# 目的
「日の丸・君が代」問題の全国学習・交流集会の報告を、最後の文の後から書き継ぐこと。

# 抜粋本文
──────────

第6回「日の丸・君が代」問題等全国学習・交流集会報告

2016-07-26 05:29:03 | 渡部通信
私たちは、7月24日多くの方々とともに、素晴らしい時間を共有することができました。
以下は、渡部通信からの転載です。


昨日(7月24日)大阪にて、
<第六回「日ノ丸・君が代」問題等全国学習交流集会>
                (主催:集会名実行委員会)
が開かれ、全国から150人が集まりました。

集会(10:30~16:30)は、
全国各地で闘っている仲間たちの学習・交流が主でした。

そのため第Ⅰ部では、大阪以外の各地の報告がなされました。
その骨子を紹介します。

──────────

# 抽出情報
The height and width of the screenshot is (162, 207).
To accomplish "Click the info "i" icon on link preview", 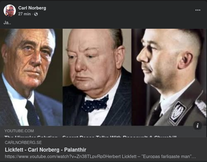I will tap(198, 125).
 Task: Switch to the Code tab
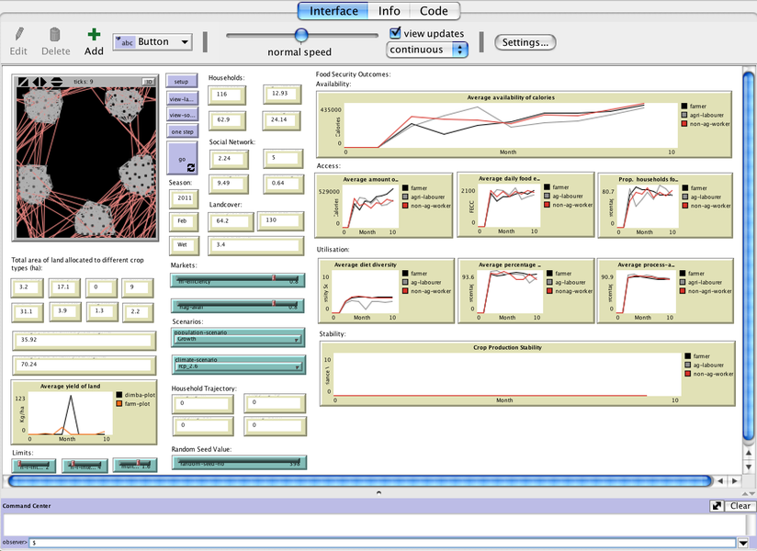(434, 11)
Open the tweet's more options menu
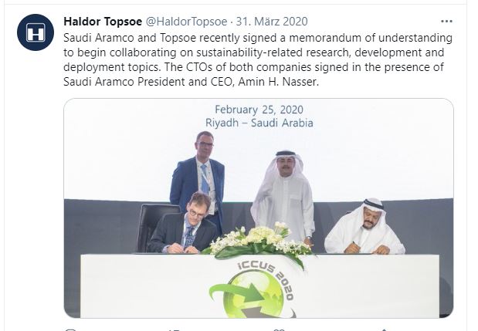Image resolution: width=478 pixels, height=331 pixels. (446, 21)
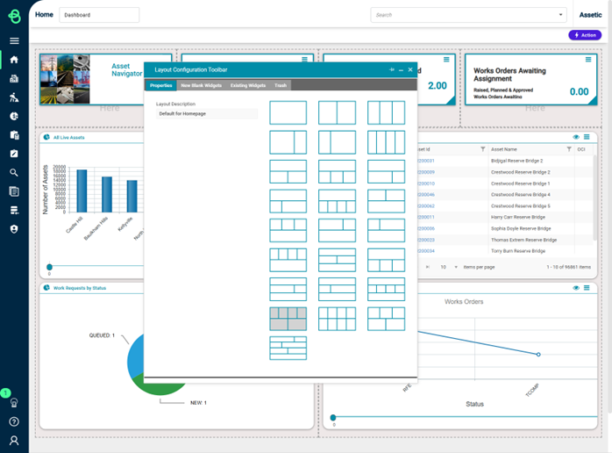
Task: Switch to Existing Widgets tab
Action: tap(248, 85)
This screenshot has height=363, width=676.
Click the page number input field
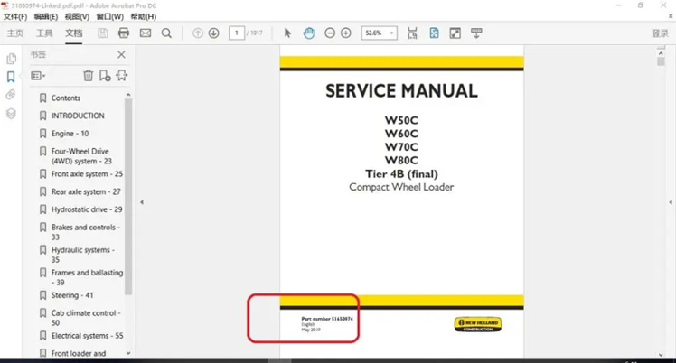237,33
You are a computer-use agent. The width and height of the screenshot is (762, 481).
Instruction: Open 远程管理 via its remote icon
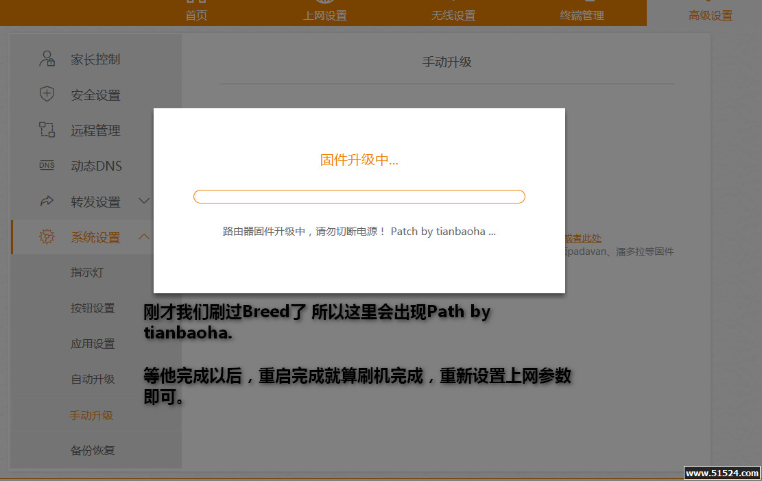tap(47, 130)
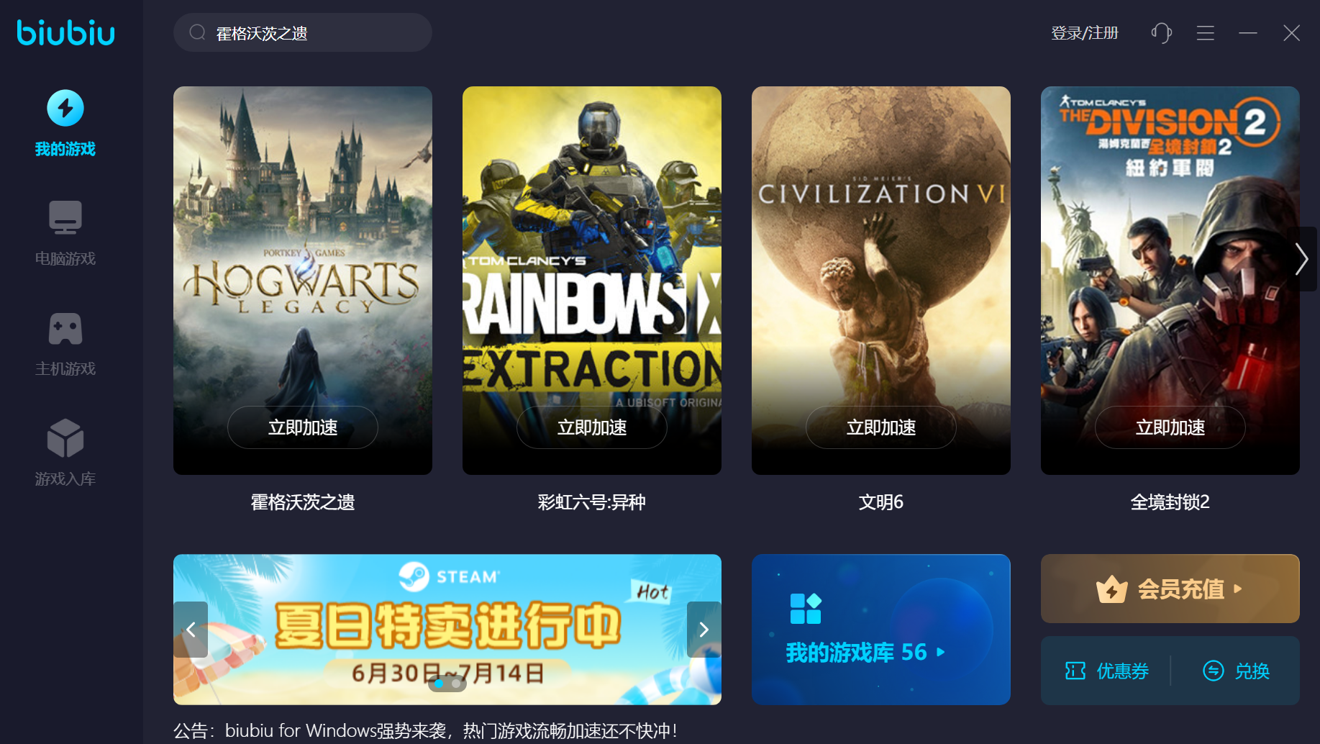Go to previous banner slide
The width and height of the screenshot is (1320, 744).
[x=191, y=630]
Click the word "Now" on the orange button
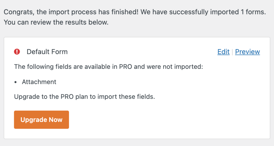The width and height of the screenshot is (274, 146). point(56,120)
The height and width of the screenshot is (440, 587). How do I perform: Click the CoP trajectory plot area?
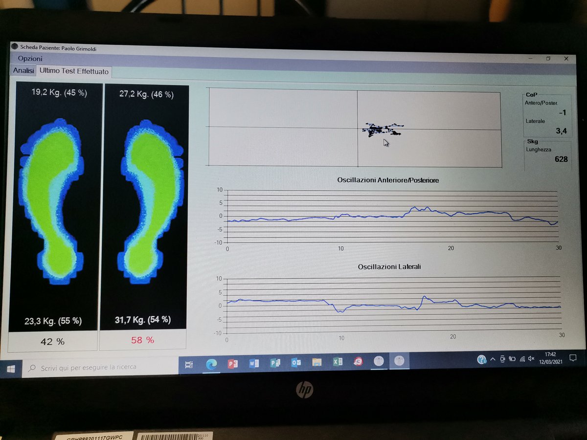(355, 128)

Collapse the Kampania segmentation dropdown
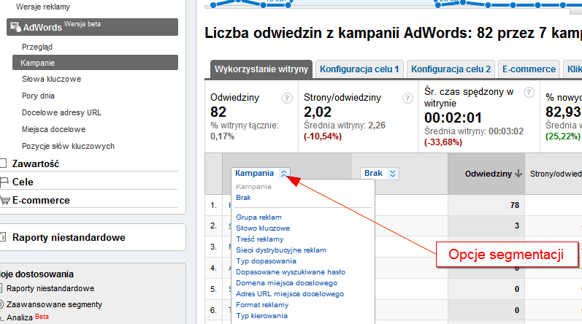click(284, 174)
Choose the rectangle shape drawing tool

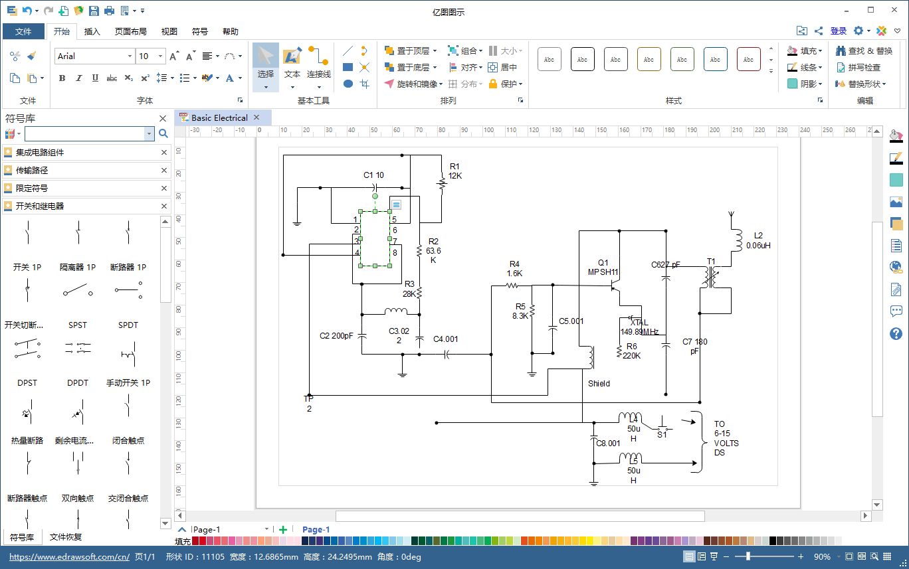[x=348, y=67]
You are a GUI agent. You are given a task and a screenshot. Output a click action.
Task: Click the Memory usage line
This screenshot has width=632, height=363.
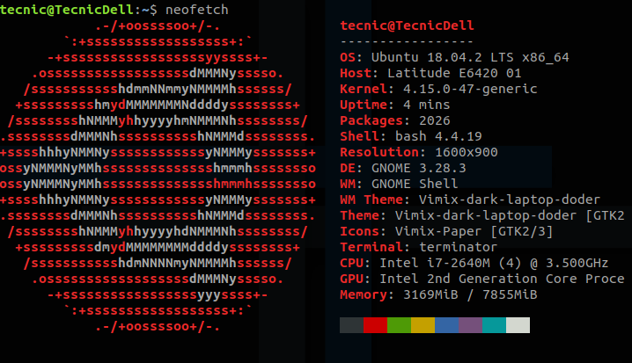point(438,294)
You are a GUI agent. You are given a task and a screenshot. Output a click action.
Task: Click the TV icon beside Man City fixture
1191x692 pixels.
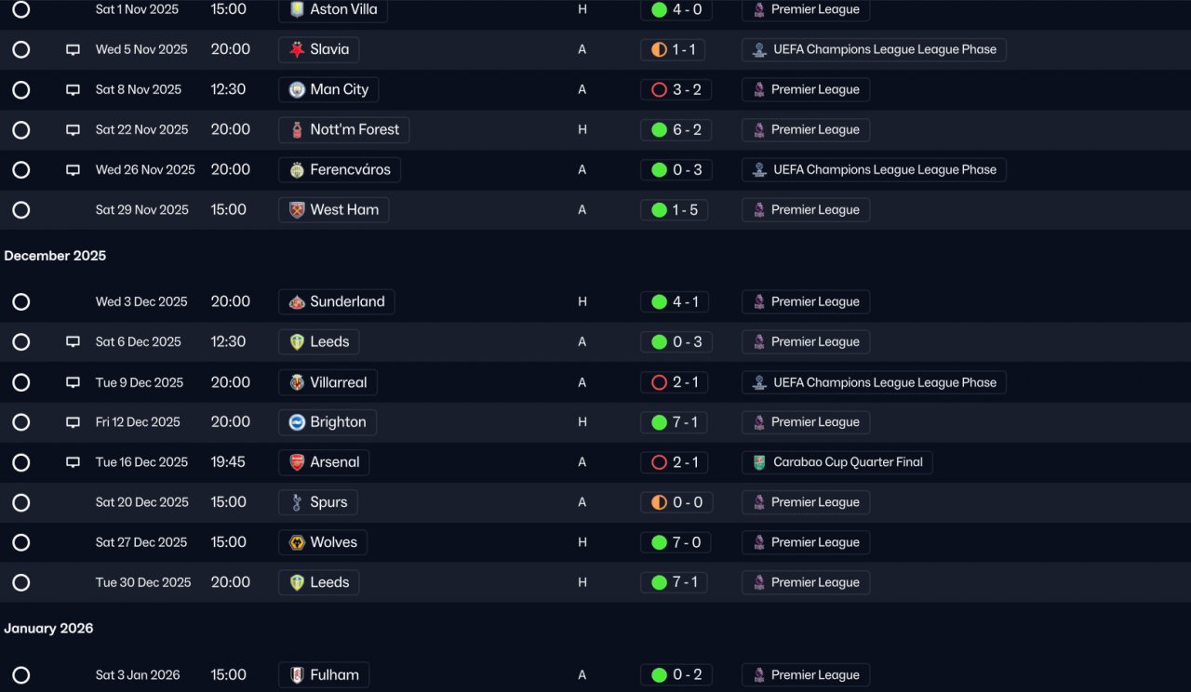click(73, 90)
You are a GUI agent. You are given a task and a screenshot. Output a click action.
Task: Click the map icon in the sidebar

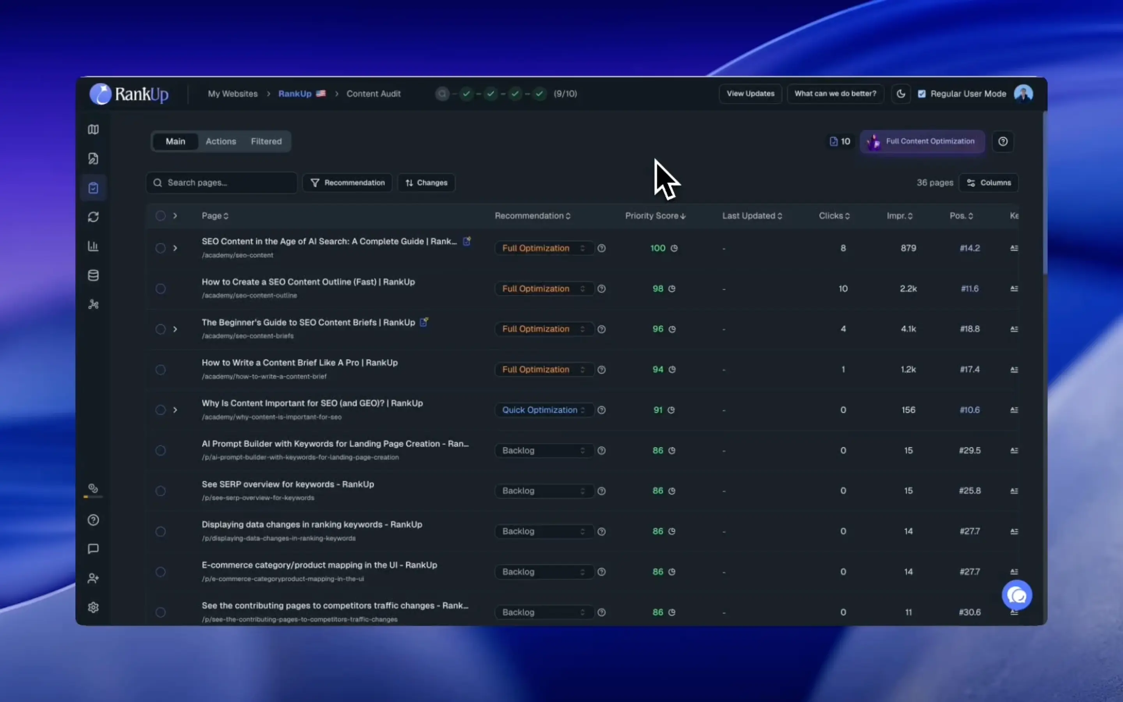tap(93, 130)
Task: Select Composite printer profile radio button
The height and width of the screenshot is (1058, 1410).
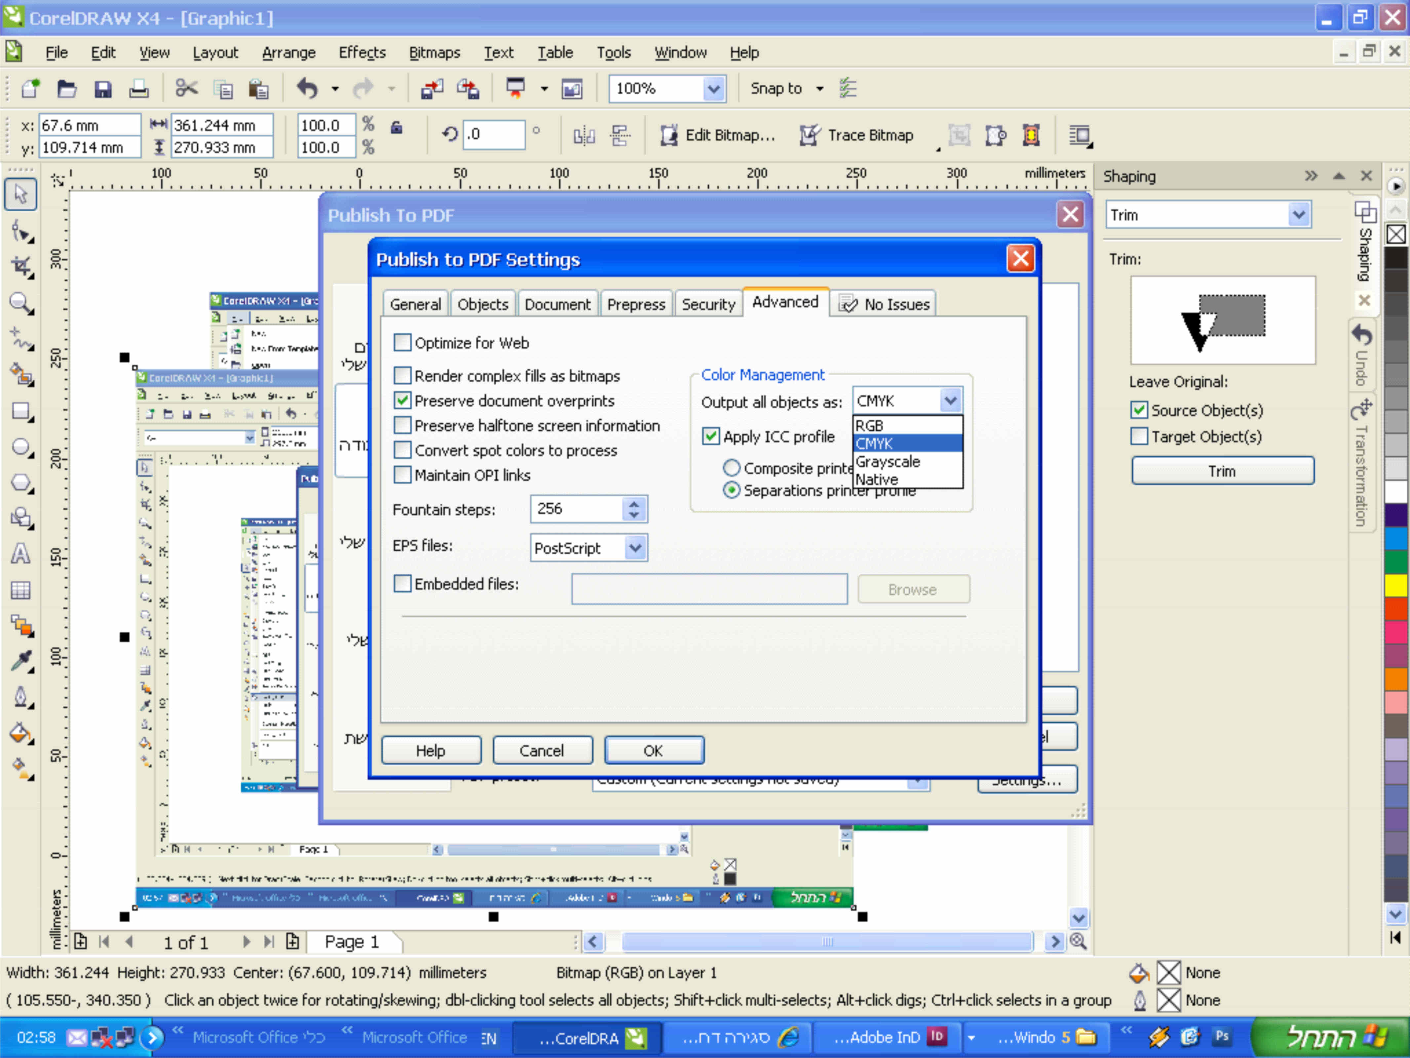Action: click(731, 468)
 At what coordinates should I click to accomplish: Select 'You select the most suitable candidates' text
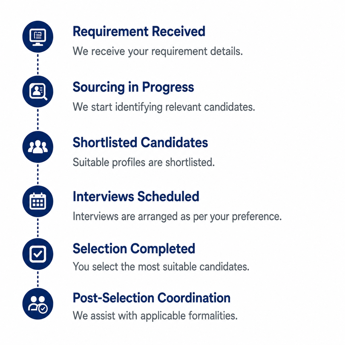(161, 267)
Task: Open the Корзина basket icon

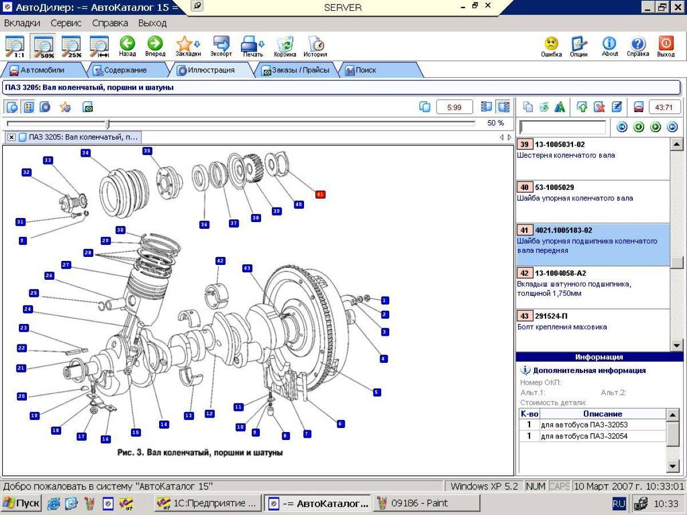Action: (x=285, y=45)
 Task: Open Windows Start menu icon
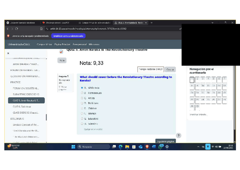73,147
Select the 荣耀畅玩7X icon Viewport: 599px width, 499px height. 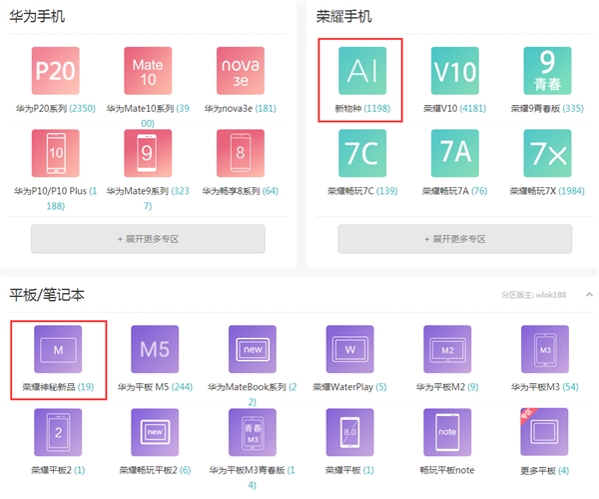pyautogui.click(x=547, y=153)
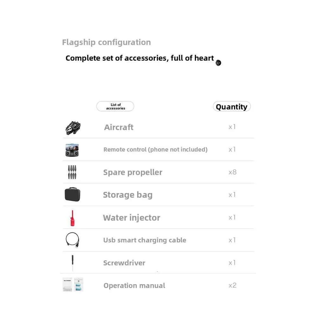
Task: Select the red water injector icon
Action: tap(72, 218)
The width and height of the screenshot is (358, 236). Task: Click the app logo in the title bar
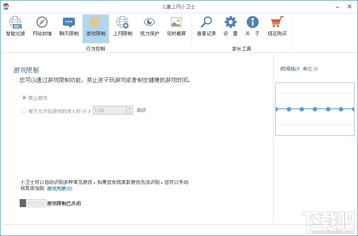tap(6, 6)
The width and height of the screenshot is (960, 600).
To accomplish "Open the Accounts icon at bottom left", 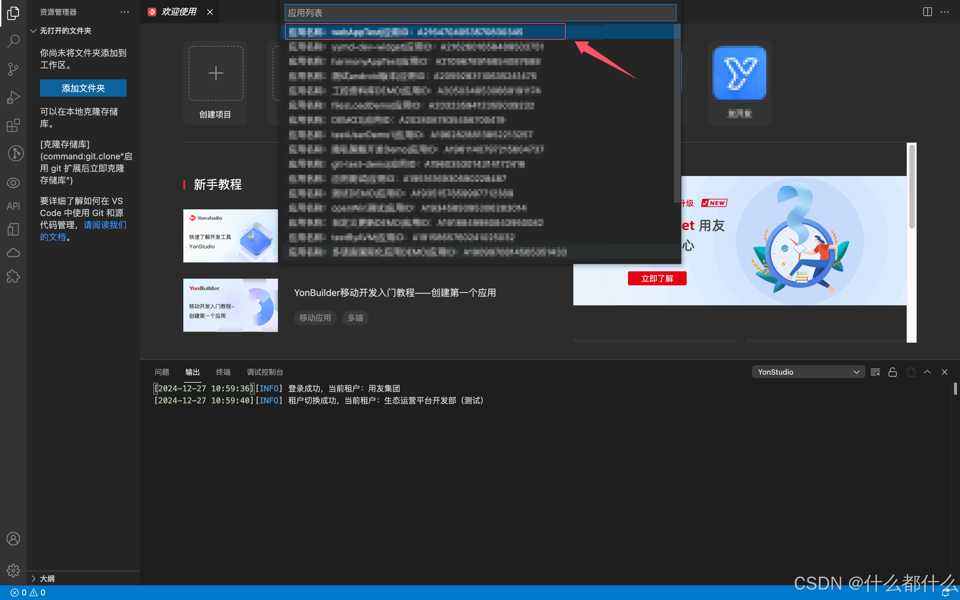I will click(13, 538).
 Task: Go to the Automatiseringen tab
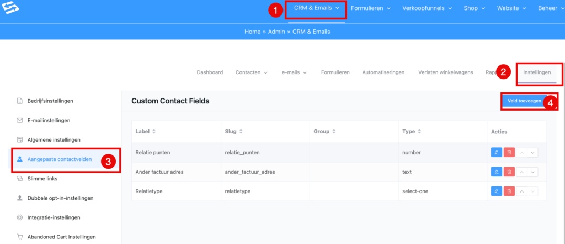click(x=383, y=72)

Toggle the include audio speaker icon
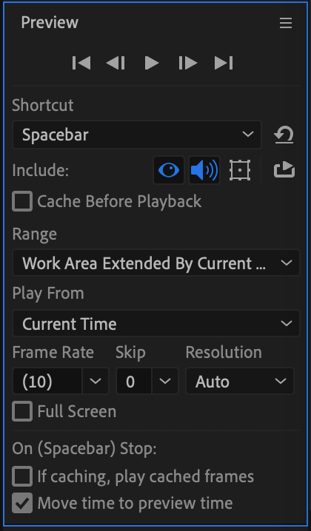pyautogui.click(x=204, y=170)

──────────

# 最終結果
<神奈川>
 ・個人情報保護条例を活かす会の活動
 ・マイナンバー制度違憲訴訟
 ・自衛隊への「職場体験学習」中止を求める取り組み

<千葉>
 ・高校における「日ノ丸・君が代」の状況
 ・今年4月に導入された「人事評価制度」(2018年度から賃金反映予定)との闘い
 ・高校の「道徳」授業、主幹教諭配置、
 ・実教出版教科書採択を巡る攻防(6校堅持)、育鵬社版歴史・公民教科書県立中2校で採択
 
<東京>
 ・河原井(3ヶ月停職)根津(6ヶ月停職)裁判、最高裁で処分取り消し確定(5月31日)
  (停職6ヶ月処分について)「自己の歴史観や世界観を含む思想等により忠実で
  あろうとする教員にとっては、自らの思想や信条を捨てるか、それとも教職員としての
  身分を捨てるかの二者択一の選択を迫られることとなり、・・・日本国憲法が保障して 
  いる個人としての思想及び良心の自由に対する実質的な侵害につながる」
 ・第二次再雇用拒否高裁判決(高裁まで勝訴、現在最高裁に係属)
 ・無意味な再発防止研修
  (思想良心の自由を直接的に侵害、戦前の予防拘禁に匹敵する思想弾圧)
 ・これまでの裁判一覧
 ・18歳選挙権ビラまき状況(「産経新聞」の記事に見られるビラまきの効果)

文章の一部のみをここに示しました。